* **Çıkarılan bilgiler**
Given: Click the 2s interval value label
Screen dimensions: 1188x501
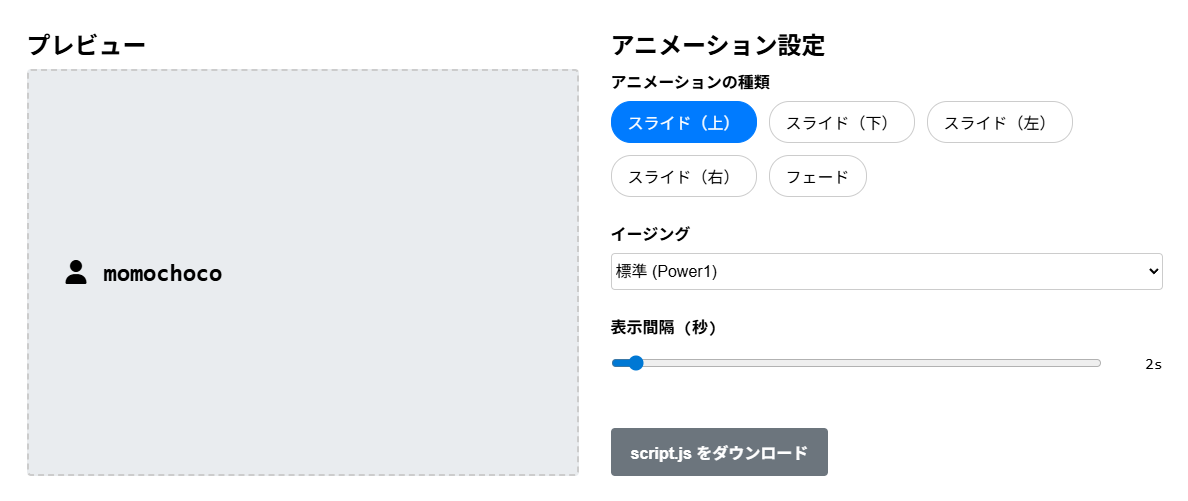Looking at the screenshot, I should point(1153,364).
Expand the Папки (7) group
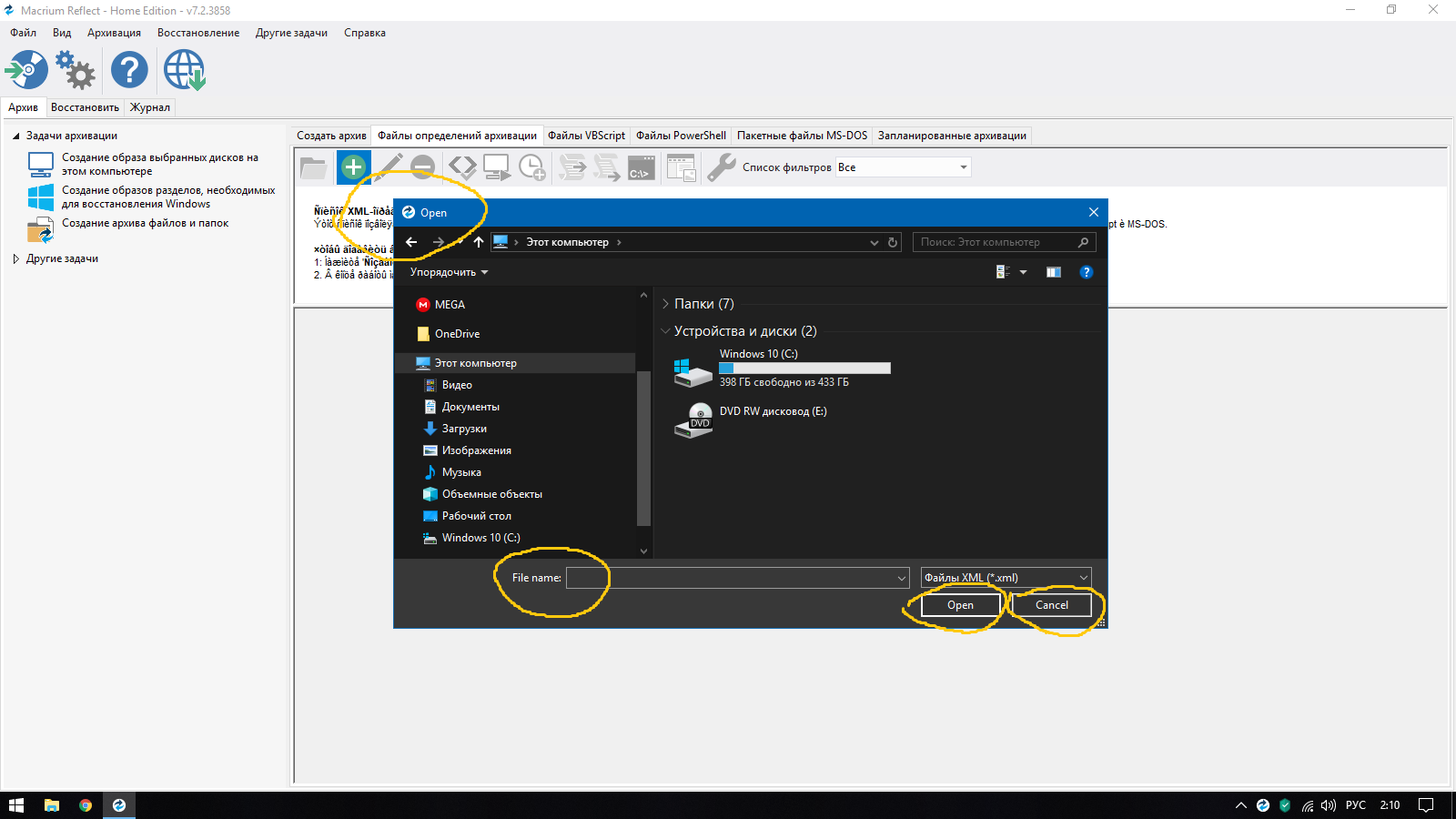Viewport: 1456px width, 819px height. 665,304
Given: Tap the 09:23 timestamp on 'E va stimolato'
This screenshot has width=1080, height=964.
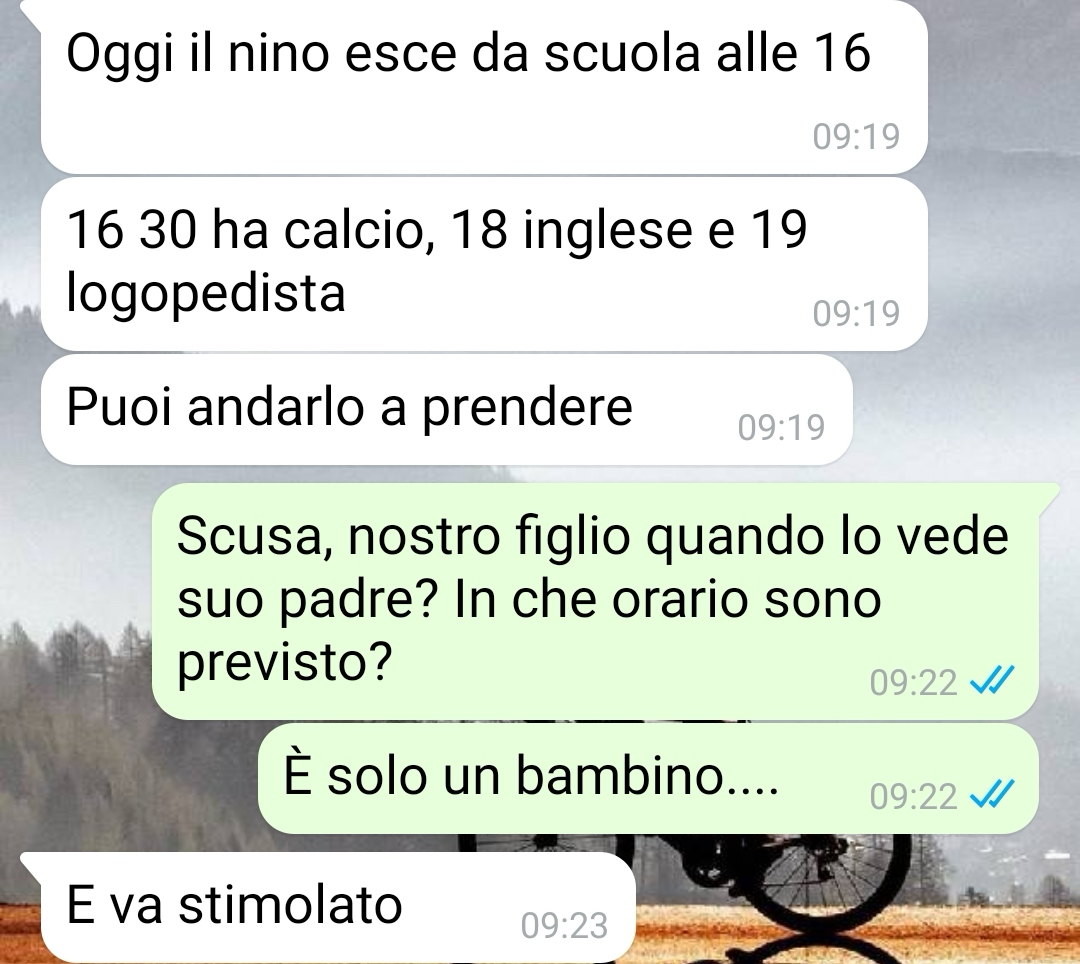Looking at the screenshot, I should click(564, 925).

* **Yapılacak iş**
Kayıtlardaki tüm satırları, boş olanları atlayarak, "Sıra" ve "Satır" sütunlarından oluşan bir Markdown tablosuna aktarın. Resimleri tabloya almayın.

* **Sorunun cevabı**
| Sıra | Satır |
|---|---|
| 1 | Given: Click the 2s interval value label |
| 2 | Screen dimensions: 1188x501 |
| 3 | Looking at the screenshot, I should point(1153,364). |
| 4 | Expand the Папки (7) group |
| 5 | Viewport: 1456px width, 819px height. 665,304 |
| 6 | Given: Tap the 09:23 timestamp on 'E va stimolato' |
| 7 | This screenshot has width=1080, height=964. |
| 8 | Looking at the screenshot, I should click(564, 925). |